Walter. Era l’amico di papà. Veniva spesso a
casa nostra, andava in garage dove papà aveva i suoi attrezzi e stavano lì per
ore, dietro le loro cose. A volte si fermava a mangiare da noi. Era un bell’uomo
allora, alto, magro, con la battuta sempre pronta. Scherzava su ogni cosa. Poi
si è visto meno, ha divorziato, la moglie lo ha lasciato e non si è capito bene
perché. Ce l’ho davanti agli occhi, quella scena. Io arrivo a casa e non c’è
nessuno. Dopo un po’ sento il rumore di una macchina, siete voi due, scendete.

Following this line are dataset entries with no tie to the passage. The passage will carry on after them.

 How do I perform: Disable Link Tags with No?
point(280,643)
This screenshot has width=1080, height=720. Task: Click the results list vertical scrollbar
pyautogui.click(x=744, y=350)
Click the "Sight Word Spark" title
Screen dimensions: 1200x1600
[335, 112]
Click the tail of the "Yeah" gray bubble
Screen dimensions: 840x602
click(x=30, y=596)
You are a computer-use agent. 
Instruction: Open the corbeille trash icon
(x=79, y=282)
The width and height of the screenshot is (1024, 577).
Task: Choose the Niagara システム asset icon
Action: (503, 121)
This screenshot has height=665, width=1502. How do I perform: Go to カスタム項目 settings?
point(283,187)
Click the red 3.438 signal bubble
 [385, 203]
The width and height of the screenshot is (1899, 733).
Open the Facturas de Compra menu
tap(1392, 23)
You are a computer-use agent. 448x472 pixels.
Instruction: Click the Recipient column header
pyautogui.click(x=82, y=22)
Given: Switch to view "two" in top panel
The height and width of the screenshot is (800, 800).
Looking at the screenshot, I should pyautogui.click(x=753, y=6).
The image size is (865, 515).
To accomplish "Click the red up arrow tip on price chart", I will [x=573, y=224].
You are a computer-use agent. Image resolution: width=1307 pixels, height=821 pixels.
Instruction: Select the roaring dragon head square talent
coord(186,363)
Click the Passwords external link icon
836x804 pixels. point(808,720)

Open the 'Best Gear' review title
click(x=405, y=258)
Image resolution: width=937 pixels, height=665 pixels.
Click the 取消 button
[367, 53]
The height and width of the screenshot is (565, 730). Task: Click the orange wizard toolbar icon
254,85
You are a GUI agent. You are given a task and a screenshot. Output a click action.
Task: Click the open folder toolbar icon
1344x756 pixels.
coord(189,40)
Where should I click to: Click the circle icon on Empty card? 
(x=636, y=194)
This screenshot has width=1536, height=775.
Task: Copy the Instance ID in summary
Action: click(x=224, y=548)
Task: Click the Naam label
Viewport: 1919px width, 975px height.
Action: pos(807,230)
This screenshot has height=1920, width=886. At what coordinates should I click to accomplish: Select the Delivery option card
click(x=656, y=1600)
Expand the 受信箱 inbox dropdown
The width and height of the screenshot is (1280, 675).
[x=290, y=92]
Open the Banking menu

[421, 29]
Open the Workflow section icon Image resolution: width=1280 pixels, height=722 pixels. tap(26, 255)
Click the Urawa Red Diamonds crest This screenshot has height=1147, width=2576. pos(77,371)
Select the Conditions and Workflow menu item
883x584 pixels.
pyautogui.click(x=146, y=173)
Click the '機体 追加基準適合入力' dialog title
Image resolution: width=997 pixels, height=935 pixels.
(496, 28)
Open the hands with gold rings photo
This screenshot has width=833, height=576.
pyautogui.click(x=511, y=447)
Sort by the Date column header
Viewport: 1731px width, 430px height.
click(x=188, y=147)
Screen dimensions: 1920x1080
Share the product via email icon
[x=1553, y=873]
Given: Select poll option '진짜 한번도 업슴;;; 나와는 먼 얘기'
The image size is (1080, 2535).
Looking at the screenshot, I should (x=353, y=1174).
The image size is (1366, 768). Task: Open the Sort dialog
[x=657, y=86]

Tu sei a testa bassa, e vai dritto in casa senza guardarmi… lui parla… ti ha
dato un passaggio fino a casa… lui continua a parlare… Chiudo gli occhi. Rivedo
il tuo volto senza espressione che guarda a terra. Non c’eri più tu, in quel
volto. Avevi dodici anni.
La storia della ciocca di capelli bionda nacque
dopo, me lo ricordo. Dimagristi, qualche volta ti sentivo in bagno a vomitare.
Eri sempre da Laura o chiusa nella tua stanza. Avevi mal di stomaco per un
nonnulla.
Walter… Era sempre gentile, sempre pronto ad
aiutarci, aveva prestato anche dei soldi a tuo padre una volta. Io non dissi
niente quel giorno. Cosa dovevo dire... Cosa era successo… Non mi ero chiesta
niente. Cominciasti a essere critica con noi. Eri polemica su cose che diceva
tuo padre a tavola, non ti piaceva il cibo che cucinavo. Eri insofferente verso
tua sorella, che subiva i tuoi malumori senza replicare. Mangiavi a fatica.
Perché penso a queste cose? Da quella volta
della macchina, quando Walter si fermava a mangiare da noi, tu dicevi che
dovevi studiare o che dovevi andare da Laura, forse non hai mai mangiato a
tavola con noi quando c’era lui… Forse una volta. Avevi mal di stomaco,
dicesti, e ti andasti a stendere… E io dov’ero? Cosa pensavo io? Che razza di
madre sono stata io che non mi sono accorta… Dio mio fa che non sia vero… Non è
vero, non è vero niente… Quella volta che tuo padre ti rimproverò perché eri
tornata tardi, dava la colpa ai tuoi amici e tu gli urlasti: “Begli amici che
hai tu, invece!” Perché non ti ho chiesto cosa significava quella frase, cosa
volevi dire?
Mi prende un gran sonno, all’improvviso. Mi
appoggio sul tuo letto e forse mi addormento. Faccio un sogno. Siamo io e te in
un prato. Che strano, hai il corpo di una ragazzina, avrai dodici, tredici
anni. Mi vieni incontro e hai fra le mani una margherita. Io sono seduta su
questo prato e mi sento strana. C’è un bel cielo azzurro, il prato è verde, di
un verde diverso, più forte. Anche la margherita che hai è più grande di una
margherita normale, ha la dimensione di un girasole eppure è solo una
margherita.
Vorrei parlare, ma non esce la voce. Faccio uno
sforzo, ma non ce la faccio. Tu sembri capire quello che voglio dire, mi prendi
la mano. Capisci che ho capito. Allora riesce a uscire dalle mie labbra questa
parola terribile, assurda, colpevole: scusa.
Non so quanto tempo mi sono assopita. Mezz’ora,
pochi minuti? Due medici ti stanno attorno, non so cosa succede. Mi invitano a
uscire. Ci siamo. Mi appoggio al muro, comincio a pregare. Dio, aiutami. Poi, l’infermiera
viene verso di me.
“Venga” dice prendendomi la mano. Sorride.